= PROBLEM REQUIREMENTS =
Extract each line of the listing below that contains the string "link".

Listing from a data collection:
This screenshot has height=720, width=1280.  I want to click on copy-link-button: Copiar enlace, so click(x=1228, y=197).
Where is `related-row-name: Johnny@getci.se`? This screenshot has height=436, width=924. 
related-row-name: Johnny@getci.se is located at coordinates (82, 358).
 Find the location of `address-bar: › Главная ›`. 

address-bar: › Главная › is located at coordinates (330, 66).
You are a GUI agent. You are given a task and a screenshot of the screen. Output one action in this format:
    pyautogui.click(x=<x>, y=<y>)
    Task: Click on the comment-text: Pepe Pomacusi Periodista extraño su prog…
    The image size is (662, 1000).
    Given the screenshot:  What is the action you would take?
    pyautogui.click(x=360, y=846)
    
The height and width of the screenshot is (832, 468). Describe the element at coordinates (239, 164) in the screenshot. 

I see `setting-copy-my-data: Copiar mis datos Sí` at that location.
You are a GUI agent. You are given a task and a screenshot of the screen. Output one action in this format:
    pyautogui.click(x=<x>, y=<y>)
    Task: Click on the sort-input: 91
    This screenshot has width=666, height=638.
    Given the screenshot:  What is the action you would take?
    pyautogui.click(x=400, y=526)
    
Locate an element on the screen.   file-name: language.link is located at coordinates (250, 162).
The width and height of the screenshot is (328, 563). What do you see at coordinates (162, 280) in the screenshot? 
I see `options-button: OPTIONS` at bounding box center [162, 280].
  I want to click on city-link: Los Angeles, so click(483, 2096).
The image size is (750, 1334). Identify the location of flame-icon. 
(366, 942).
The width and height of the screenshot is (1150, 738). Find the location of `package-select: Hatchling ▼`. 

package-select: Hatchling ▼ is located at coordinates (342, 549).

= SOLUTION BELOW =
This screenshot has height=720, width=1280.  I want to click on copy-link-button: Copiar enlace, so click(x=1228, y=197).
Locate an element on the screen.   file-name: language.link is located at coordinates (250, 162).
  I want to click on city-link: Los Angeles, so click(483, 2096).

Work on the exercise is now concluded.